Monday, January 28, 2013

Bluetooth


What a mess.

But finally, it works.

Yeah, yeah, I know, it's not much of a screenshot gallery, but I figured it was better than nothing! I probably should have made a small video clip, but since the only video recording device I currently possess happens to be the very phone that I want to tape, you'll have to make do with the images below.

When you tilt the phone by different angles, the server simulates a movement of the robot accordingly. Looks simple, sounds simple, but was hell to make!
Starting the server...
Connection established, client side
Moving forwards to the right!
Connection established!
Moving forward to the right!

I am currently taking a class called Electronics Project, which is just about what it sounds like. We're working in groups of five to seven people and each group gets an assignment that has to be finished before the summer. All of the assignments are about building robots of some kind. Our robot will be one that shall find its way through a labyrinth, guided by stickers on the ground. Somewhere in there it will find an item, pick that item up, and autonomously (without stickers guiding it!) bring it back out of the maze. That means, it needs to remember where it came from.

Anyway, before we get to the point where the robot can actually orient all by itself, we need a means to control it manually. And this is where Bluetooth comes in. It's mandatory to use this very protocol for whatever data is to be transmitted between the robot and the controller.

So, what this is, is an Android app that can be used as a mobile stand-in for the computer that will otherwise control the robot, and a robot simulator. I figured we could use these two as debugging tools when we create the real thing later on.

Man, has this been a challenge! I have made some very (very!) simple Android apps in the past, so at least I knew where to begin, and I did know that Google has tried quite hard to make things as easy as possible for you to program Android, so I figured that this Bluetooth thing shouldn't be much of a headache.

Wrong.

It would probably have been much easier had I stuck to the same platform for both the client and the server, but since Bluetooth is such a widely supported standard I thought that shouldn't be an issue. And besides, since the robot uses Atmel megaAVR computers that are to be programmed in C, I hoped that having done the server in C once would be helpful once time comes to program the actual robot. I've realized afterwards that this might not be true, since the APIs are completely different in each implementation. And I have as of yet no idea how much of a library is provided on an AVR...
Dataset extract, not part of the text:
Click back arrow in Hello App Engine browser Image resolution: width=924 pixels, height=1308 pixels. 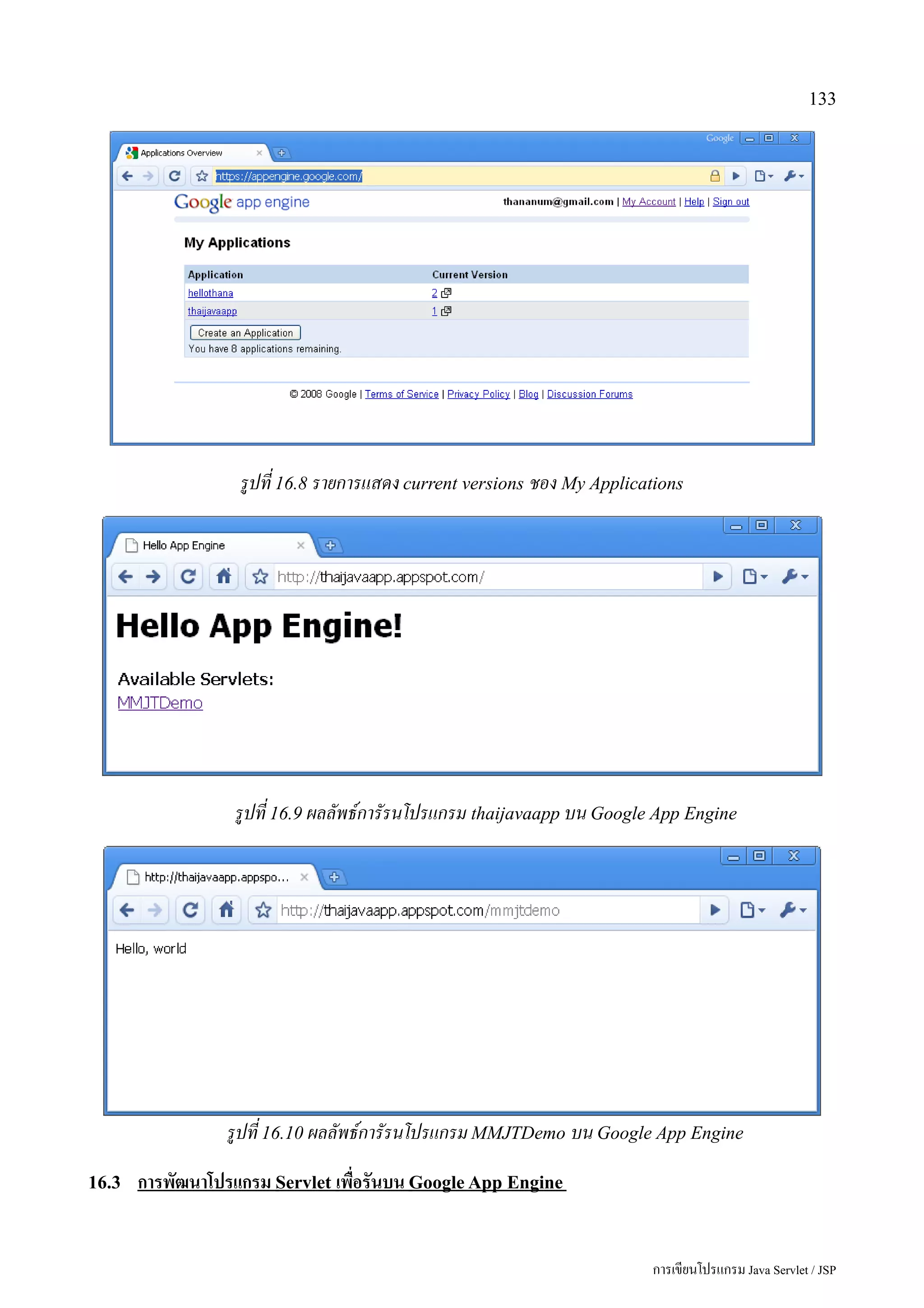[x=126, y=576]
Anyway, the simulator is running on a Linux host. It uses the BlueZ stack for Bluetooth communication and ncurses for the very beautiful user interface.

BlueZ is a very complete Bluetooth stack. Only problem is the severe lack of documentation! There are quite a few tutorials on the Internet to get you started, but once you want to dig deeper into the return values of the more obscure functions and the less commonly used arguments of its helper functions, you're on your own. I know, the source code is available, but I'm really not confident enough in C to go there.
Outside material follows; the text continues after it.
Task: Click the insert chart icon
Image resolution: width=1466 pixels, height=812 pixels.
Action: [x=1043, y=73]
Then I found Bluetooth Essentials for Programmers by Huang and Rudolf. I would never have made it without this book! Everything is laid out

It also turned out that the Andriod Bluetooth API wasn't all that complete. And it also had its fair share of undocumented methods. For some reason I do not yet understand, the SDP requests always failed, and I was forced to use one of those undocumented methods (createRfcommSocket(int channel);) in order to bypass SDP completely and open a RFCOMM connection on a specified channel directly. Not a very beautiful solution. I'll have to find out a better solution to this before the end of the project.

I'll post more of the technical details later on my website, including the source code of all the software involved, but for now I just wanted to make a quick demonstration of what I have done so far.